Apple is already winning the wireless headphones market with AirPods

Despite delays, Apple’s AirPods had a great holiday season according to a new report on wireless headphone online spending over the past several weeks.

The report from Slice Intelligence–which collects its data from hundreds of millions of anonymized e-receipts–found that the $159 AirPods have accounted for more than a quarter of all online wireless headphones revenue since pre-orders for the product launched on December 13.

The report also finds that the AirPods pre-order launch was the biggest day for online headphone sales of the year, outpacing sales on Cyber Monday and Black Friday. A major part of this is no doubt related to the fact that the headphones had a pretty limited launch in retail stores due to low supply caused by manufacturing delays.
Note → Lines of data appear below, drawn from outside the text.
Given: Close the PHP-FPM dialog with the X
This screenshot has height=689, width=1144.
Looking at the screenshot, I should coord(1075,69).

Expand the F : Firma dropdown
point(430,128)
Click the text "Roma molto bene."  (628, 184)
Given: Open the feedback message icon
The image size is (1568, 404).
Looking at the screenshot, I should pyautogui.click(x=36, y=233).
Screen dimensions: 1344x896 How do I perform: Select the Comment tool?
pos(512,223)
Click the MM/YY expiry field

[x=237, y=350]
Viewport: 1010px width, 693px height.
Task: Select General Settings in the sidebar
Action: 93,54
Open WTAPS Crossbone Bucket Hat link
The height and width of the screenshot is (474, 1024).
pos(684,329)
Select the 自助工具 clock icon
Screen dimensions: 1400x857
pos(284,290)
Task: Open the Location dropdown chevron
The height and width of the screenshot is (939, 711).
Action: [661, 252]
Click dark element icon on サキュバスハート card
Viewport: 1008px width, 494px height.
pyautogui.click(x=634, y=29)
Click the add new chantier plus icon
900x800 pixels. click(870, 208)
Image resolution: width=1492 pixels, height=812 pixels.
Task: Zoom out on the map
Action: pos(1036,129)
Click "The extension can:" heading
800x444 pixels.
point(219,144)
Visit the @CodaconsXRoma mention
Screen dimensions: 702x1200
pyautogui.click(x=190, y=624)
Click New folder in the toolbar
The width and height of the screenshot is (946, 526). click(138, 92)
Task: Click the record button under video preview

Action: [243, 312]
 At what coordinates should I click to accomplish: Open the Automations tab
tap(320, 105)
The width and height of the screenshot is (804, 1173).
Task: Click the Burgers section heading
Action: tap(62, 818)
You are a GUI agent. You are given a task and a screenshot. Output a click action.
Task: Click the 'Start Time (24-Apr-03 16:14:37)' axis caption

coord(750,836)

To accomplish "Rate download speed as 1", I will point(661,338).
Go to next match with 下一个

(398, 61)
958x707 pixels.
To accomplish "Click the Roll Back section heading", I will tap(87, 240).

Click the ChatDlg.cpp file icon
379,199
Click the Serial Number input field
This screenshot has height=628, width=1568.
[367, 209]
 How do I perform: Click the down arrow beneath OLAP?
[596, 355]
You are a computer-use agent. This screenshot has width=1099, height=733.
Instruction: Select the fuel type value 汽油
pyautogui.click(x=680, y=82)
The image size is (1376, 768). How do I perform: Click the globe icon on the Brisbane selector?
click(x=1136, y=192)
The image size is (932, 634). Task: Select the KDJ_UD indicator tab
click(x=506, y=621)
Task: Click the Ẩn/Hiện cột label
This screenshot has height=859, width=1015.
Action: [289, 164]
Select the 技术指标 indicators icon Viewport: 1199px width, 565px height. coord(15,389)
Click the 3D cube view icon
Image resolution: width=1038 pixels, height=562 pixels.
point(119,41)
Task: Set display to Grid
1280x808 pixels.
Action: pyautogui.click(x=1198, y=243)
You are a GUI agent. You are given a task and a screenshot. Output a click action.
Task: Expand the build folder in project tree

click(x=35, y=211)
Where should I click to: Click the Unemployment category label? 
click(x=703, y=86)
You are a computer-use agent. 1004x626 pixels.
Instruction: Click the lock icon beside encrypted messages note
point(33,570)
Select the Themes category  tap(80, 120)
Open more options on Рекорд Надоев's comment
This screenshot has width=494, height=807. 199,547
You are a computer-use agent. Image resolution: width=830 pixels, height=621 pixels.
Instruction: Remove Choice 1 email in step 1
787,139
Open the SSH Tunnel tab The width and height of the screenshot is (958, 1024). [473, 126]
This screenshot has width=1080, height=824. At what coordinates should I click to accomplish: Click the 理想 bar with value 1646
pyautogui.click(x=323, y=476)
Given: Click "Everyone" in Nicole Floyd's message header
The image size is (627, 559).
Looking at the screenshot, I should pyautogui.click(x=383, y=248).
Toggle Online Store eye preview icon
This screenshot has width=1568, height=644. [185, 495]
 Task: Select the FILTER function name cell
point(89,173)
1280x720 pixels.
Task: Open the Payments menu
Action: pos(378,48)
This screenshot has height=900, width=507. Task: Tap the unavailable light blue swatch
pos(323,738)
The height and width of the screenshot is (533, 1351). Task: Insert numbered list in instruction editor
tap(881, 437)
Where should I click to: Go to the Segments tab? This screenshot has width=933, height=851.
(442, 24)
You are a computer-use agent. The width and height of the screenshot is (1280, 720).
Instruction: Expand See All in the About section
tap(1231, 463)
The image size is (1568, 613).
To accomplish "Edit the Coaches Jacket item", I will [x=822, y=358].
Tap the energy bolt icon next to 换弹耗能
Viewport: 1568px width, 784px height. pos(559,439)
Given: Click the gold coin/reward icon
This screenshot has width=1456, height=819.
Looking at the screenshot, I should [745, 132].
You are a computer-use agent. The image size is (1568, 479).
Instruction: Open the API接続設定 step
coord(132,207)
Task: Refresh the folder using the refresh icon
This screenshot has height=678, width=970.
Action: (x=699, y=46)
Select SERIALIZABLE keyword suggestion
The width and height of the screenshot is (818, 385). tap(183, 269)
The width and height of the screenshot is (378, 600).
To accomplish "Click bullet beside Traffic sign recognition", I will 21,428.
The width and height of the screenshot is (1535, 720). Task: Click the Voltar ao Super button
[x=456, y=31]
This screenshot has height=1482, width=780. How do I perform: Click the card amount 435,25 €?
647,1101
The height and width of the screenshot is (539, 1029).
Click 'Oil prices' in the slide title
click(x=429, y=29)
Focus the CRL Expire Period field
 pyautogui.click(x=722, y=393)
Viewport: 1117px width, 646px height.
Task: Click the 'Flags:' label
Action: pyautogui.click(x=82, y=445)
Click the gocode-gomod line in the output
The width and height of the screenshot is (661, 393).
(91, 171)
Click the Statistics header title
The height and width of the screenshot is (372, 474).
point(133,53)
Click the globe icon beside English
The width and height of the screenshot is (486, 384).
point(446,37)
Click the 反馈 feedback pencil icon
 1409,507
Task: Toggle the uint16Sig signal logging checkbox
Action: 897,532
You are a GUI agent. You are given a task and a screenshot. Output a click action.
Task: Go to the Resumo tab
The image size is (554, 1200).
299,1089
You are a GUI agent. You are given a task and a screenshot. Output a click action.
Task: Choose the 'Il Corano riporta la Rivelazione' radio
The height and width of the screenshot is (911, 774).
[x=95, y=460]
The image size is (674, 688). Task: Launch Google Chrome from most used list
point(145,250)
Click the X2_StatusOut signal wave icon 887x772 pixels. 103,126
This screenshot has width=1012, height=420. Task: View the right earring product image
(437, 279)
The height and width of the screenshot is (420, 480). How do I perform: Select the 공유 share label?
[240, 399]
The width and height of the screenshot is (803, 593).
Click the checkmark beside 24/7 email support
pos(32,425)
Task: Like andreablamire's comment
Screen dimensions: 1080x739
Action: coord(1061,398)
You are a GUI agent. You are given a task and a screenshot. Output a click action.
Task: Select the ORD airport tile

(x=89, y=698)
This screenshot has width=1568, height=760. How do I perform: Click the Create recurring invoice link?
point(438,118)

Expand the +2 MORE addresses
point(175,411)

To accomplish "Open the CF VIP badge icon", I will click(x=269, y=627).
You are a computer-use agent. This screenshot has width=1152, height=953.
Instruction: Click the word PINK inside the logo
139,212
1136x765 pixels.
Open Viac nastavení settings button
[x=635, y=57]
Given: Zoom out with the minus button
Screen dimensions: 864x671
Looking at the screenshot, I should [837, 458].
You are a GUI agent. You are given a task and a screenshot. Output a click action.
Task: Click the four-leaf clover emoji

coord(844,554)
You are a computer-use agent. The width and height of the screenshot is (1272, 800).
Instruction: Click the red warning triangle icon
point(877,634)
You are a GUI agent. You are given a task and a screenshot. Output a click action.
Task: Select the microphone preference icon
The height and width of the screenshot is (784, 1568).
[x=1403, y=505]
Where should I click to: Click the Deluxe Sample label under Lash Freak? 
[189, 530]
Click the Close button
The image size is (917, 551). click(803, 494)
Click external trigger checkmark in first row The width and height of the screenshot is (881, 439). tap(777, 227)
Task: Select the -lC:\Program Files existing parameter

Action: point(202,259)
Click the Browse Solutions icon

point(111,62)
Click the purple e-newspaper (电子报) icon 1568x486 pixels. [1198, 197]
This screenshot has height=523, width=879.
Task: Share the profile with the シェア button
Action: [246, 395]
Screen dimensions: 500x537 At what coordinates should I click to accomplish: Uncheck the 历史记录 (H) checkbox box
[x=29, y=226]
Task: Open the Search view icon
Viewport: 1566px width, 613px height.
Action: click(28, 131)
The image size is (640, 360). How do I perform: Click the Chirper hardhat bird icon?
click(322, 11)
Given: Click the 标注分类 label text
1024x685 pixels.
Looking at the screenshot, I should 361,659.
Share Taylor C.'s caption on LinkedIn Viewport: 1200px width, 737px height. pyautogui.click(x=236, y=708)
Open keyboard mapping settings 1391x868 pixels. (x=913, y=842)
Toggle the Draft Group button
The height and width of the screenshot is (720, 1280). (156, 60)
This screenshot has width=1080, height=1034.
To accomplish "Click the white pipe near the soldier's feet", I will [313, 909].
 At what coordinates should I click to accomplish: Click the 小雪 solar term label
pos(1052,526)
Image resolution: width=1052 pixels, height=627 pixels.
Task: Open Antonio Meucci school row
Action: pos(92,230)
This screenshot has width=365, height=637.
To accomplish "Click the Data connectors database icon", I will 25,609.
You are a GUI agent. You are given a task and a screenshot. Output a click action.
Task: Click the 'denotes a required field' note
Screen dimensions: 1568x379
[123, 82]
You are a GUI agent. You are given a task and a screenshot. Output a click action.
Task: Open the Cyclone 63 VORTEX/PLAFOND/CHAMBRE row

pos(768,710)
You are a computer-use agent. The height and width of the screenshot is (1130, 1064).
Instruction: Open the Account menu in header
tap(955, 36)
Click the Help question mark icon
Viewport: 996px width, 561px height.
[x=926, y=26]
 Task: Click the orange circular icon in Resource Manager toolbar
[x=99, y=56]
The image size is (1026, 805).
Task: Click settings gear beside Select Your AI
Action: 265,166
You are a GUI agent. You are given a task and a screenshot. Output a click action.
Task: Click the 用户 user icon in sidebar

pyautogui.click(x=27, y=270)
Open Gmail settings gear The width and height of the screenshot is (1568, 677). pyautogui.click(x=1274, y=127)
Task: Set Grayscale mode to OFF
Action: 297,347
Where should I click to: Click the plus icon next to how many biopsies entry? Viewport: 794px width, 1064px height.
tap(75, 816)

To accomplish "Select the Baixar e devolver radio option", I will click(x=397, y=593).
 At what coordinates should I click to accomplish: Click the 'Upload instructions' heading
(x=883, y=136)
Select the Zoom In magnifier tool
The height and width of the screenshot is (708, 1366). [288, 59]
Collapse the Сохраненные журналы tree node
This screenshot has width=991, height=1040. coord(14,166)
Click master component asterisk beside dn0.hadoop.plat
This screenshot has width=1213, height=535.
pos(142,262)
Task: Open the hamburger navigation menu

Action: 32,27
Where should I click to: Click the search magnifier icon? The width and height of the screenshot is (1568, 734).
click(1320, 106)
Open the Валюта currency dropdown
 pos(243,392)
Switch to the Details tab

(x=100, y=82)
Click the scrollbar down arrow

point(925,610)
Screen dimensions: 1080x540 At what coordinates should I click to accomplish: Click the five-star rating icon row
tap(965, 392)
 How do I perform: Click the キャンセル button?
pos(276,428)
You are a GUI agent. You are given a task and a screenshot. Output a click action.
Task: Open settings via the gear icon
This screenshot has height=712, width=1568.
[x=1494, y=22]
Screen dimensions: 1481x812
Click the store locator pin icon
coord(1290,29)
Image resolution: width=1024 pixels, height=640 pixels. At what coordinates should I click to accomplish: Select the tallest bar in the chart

Apple already had a major presence in the wireless headphone market previous to the AirPods launch thanks to various wireless models of the company’s Beats headphones. The Slice data shows that in 2015 and 2016, around 24 percent of wireless headphones sold online were Beats-branded.

screen-shot-2017-01-11-at-3-32-17-pm

Headphones are by and large continuing to gain bluetooth connectivity, Slice claims that nearly 75% of headphones purchases bought online this holiday season were of the wireless variety.

Of the many takeaways emerging from CES this year on the consumer hardware front, one of the clearest was that wireless earbuds are in a clear period of growth moving into next year. As more phone manufacturers plot ditching the headphone jack, it seems to be an inevitable direction for the industry to head. The AirPods are some of the most polished wireless earbud solution currently available and are actually a bit cheaper than most options, though they’re still quite expensive.

There really haven’t been any product entrants in the wireless earbud space from legacy audio companies to date, so whether this market position will sustain itself for Apple depends on them innovating the product category itself as they seek to reinvent what all a headphone can really do.